Across the records below, how many lines include the string "Contest"? State the number and nothing more.

Data listing:
★ ★ ★

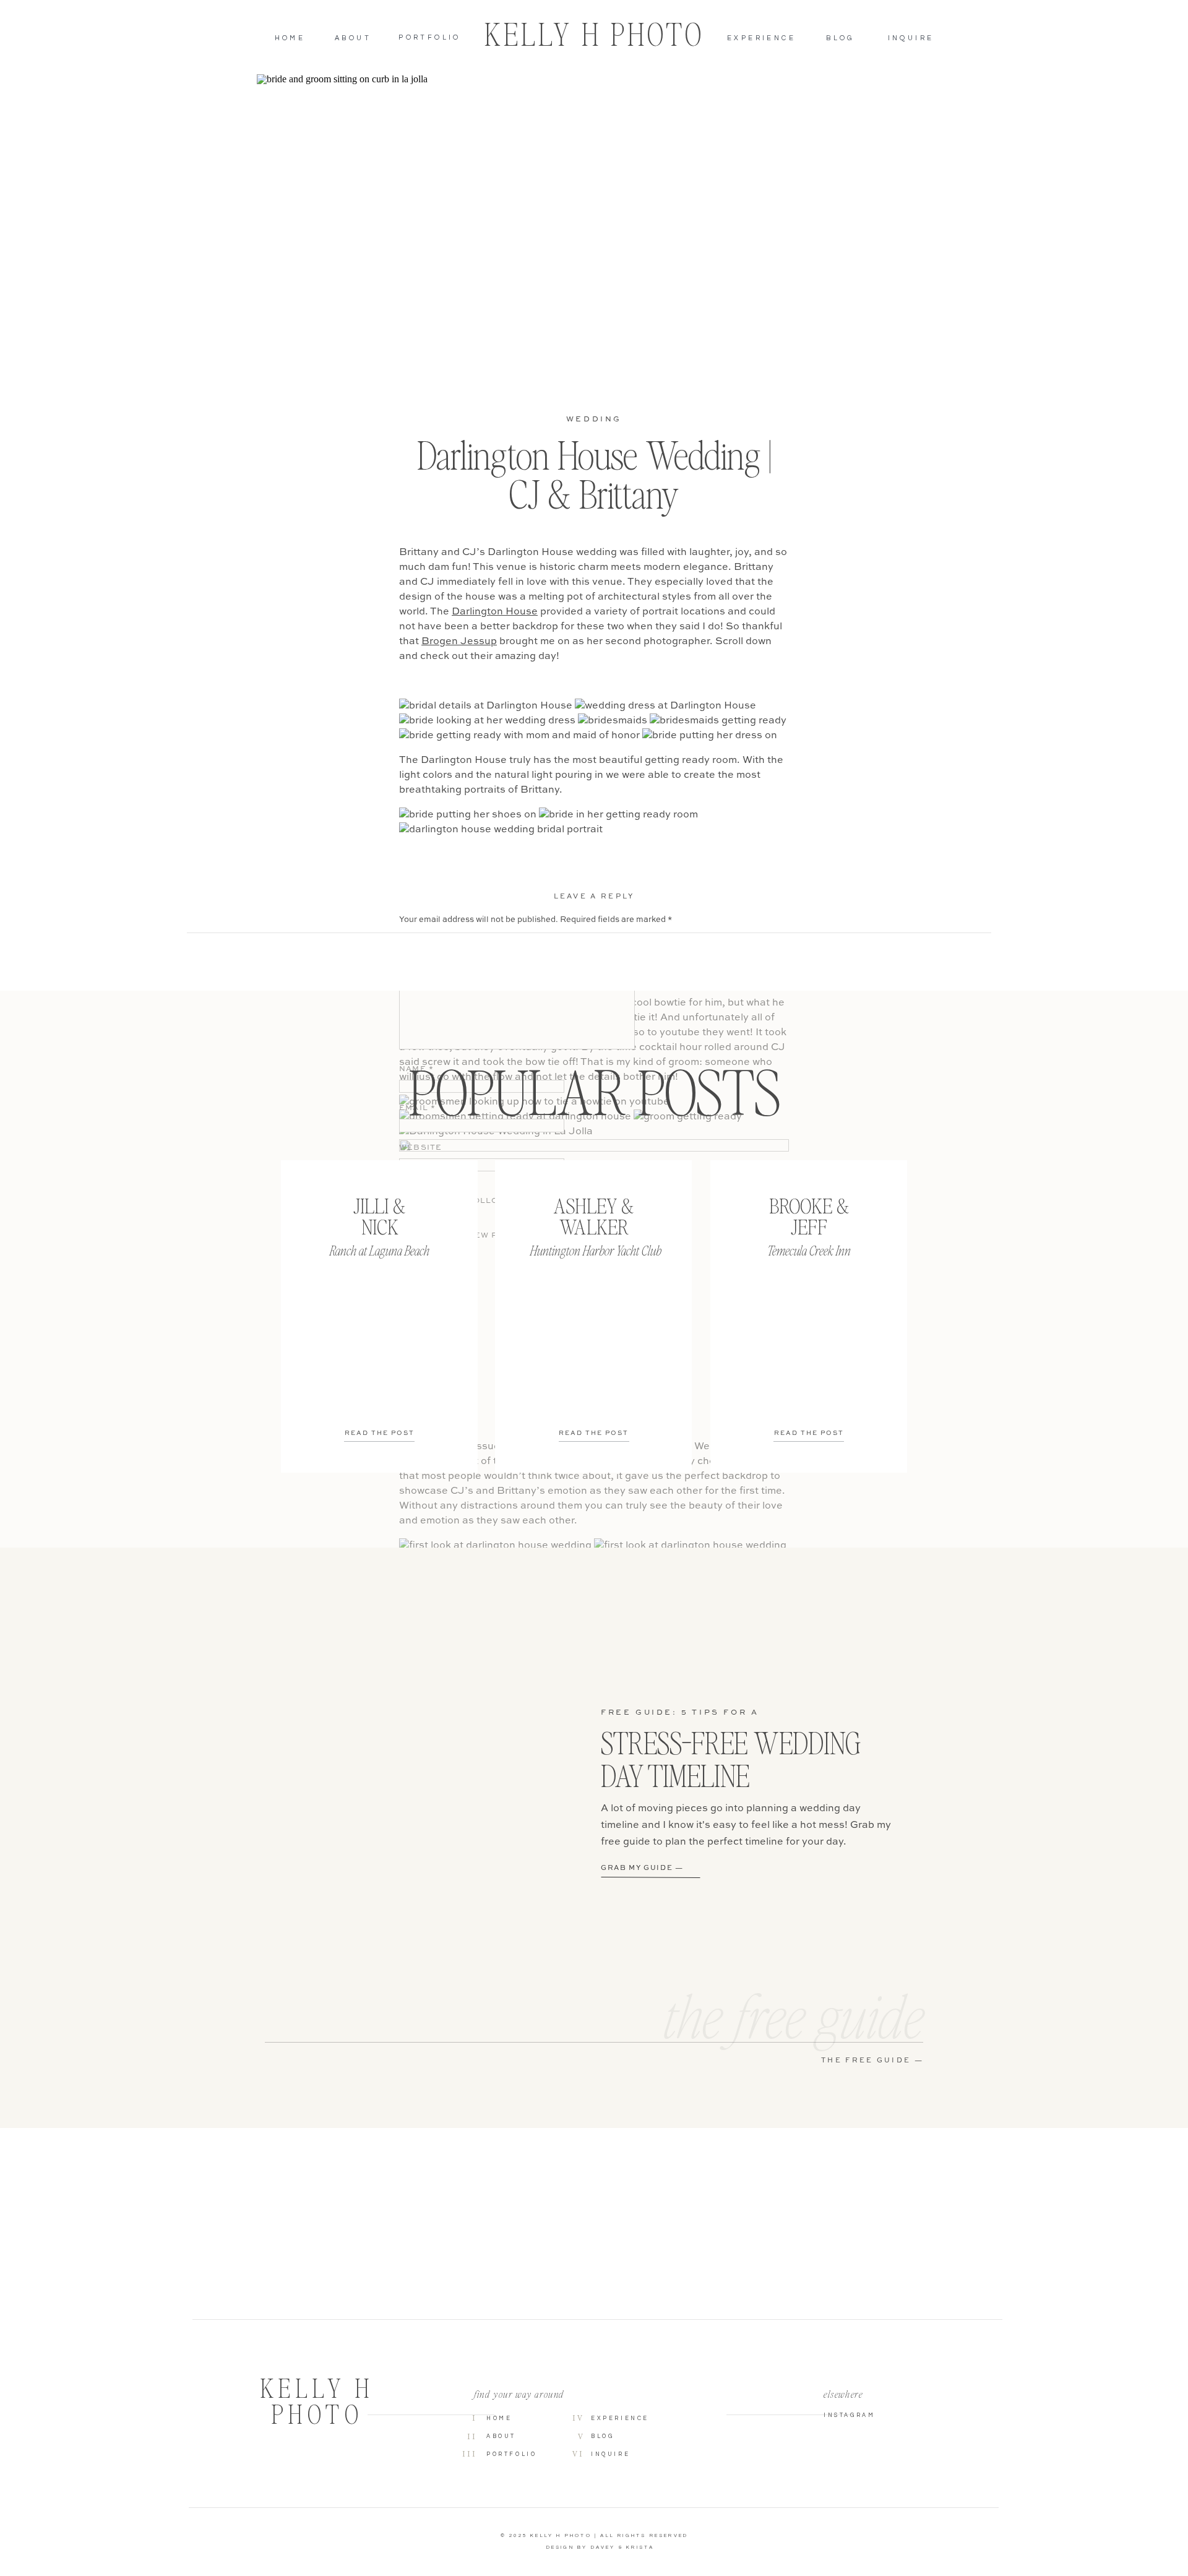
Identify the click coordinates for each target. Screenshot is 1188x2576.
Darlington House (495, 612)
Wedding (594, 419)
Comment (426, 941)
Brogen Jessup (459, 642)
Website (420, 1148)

★ ★ ★

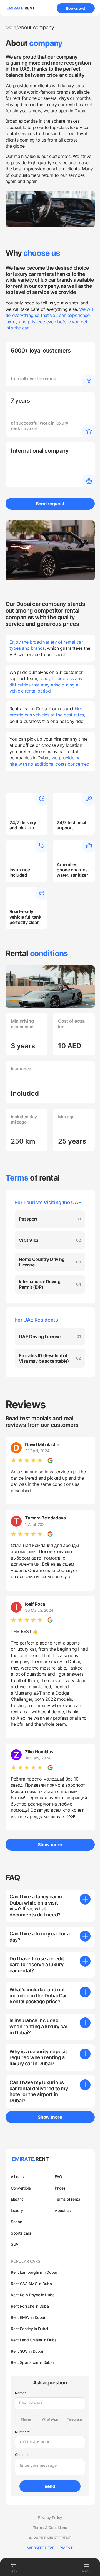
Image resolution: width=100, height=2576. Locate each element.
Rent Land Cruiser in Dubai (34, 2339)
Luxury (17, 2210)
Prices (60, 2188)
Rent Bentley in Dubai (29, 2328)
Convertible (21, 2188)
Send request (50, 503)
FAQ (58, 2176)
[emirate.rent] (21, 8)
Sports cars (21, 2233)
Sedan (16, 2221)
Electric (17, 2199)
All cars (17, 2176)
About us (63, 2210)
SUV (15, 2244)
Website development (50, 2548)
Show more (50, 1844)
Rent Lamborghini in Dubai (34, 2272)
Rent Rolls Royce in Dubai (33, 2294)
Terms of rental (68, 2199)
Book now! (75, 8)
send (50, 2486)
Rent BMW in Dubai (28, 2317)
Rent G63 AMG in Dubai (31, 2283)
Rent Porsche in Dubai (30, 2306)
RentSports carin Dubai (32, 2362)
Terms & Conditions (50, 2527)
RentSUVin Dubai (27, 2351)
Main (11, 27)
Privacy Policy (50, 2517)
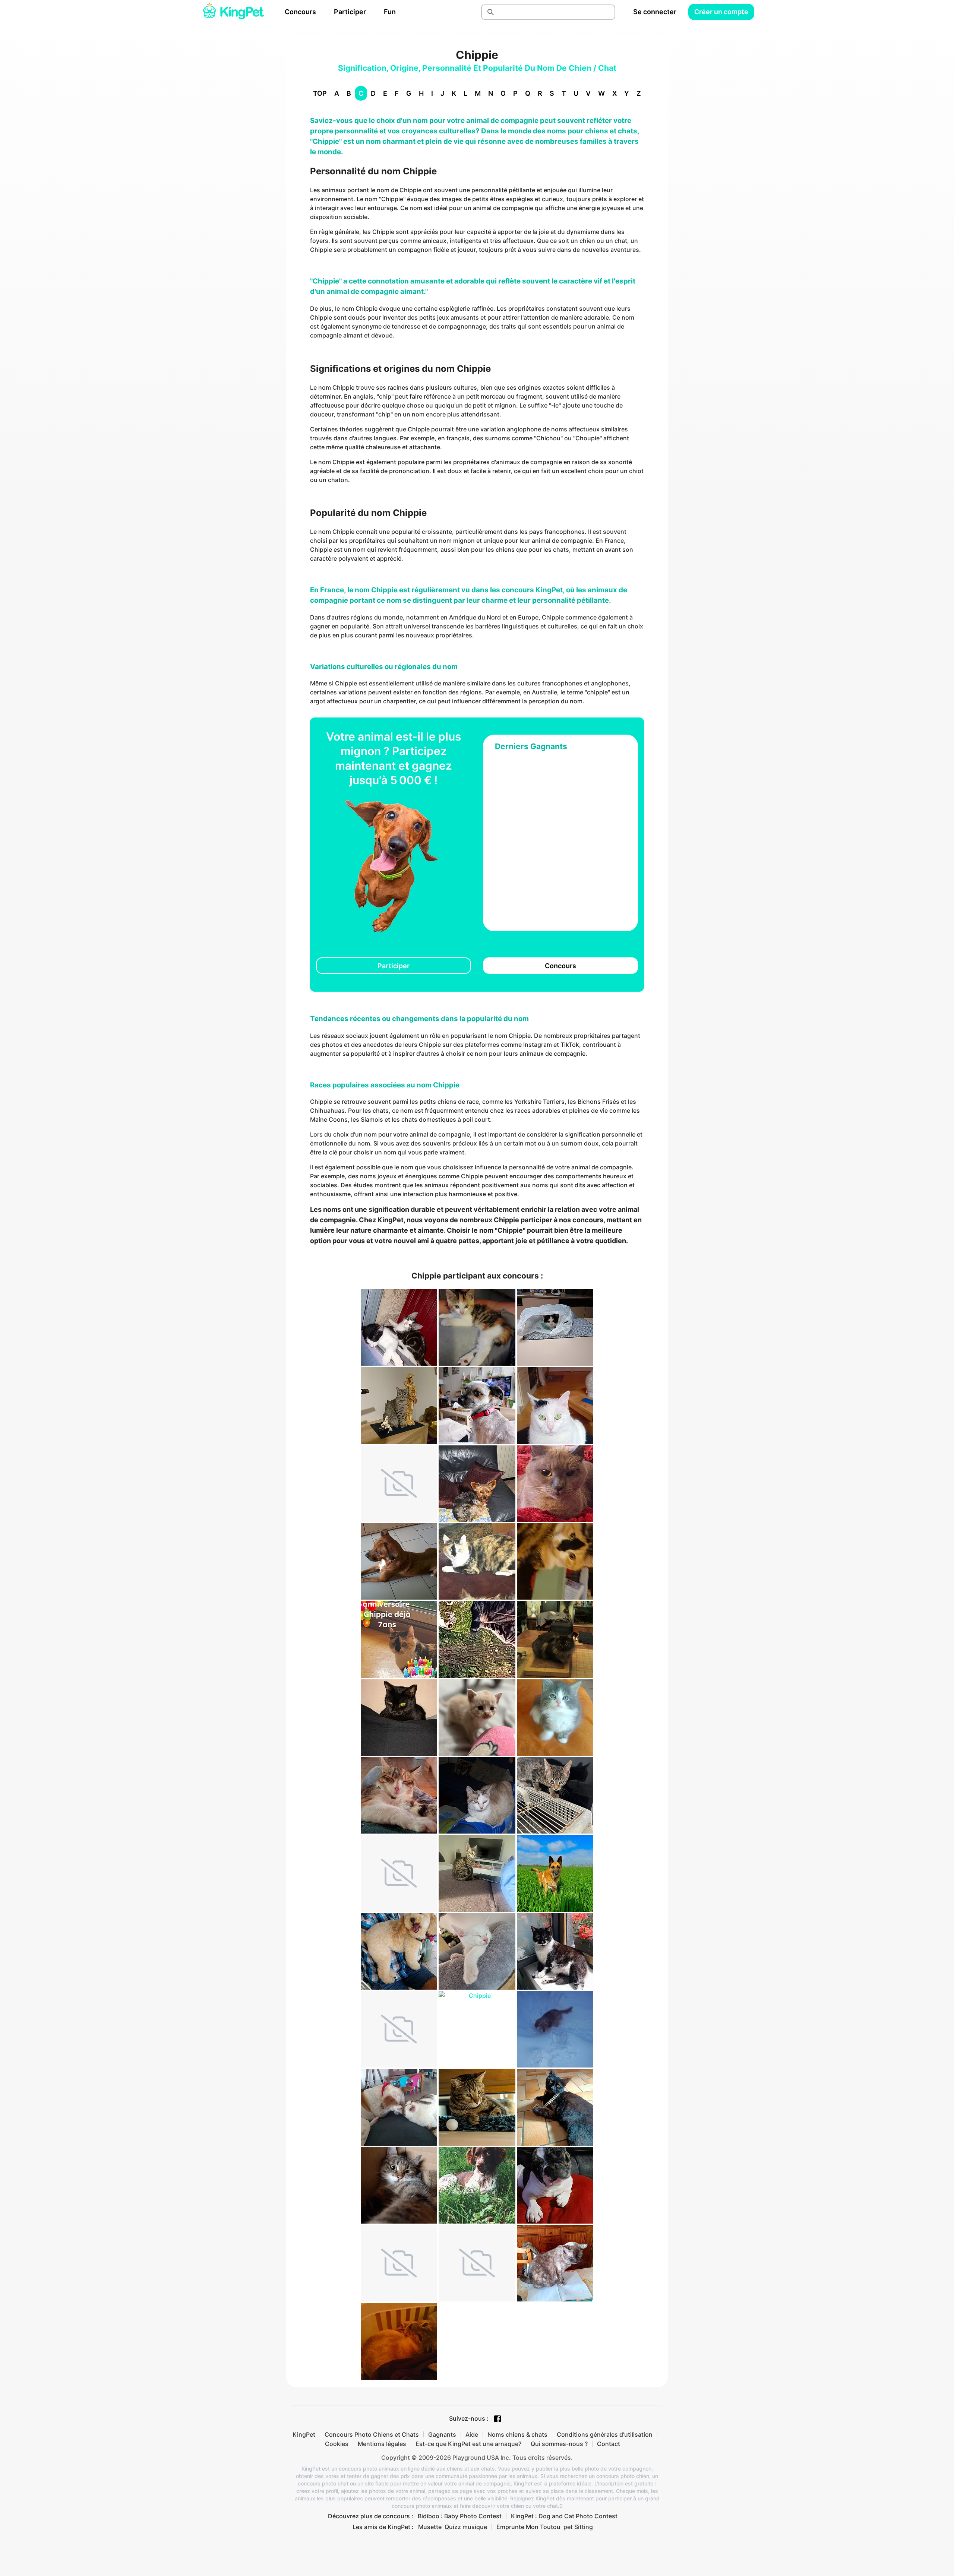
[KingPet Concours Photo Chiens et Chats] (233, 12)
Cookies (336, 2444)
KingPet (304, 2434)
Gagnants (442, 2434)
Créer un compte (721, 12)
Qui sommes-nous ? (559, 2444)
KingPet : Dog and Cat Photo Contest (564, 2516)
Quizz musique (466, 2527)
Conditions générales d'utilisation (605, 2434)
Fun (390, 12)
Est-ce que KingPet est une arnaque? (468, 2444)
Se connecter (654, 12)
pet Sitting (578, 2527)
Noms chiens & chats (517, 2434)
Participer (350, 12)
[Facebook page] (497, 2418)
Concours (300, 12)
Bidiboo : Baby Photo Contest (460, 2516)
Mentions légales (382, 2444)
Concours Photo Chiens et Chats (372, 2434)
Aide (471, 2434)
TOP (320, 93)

★ ★ ★

Response to the task: 2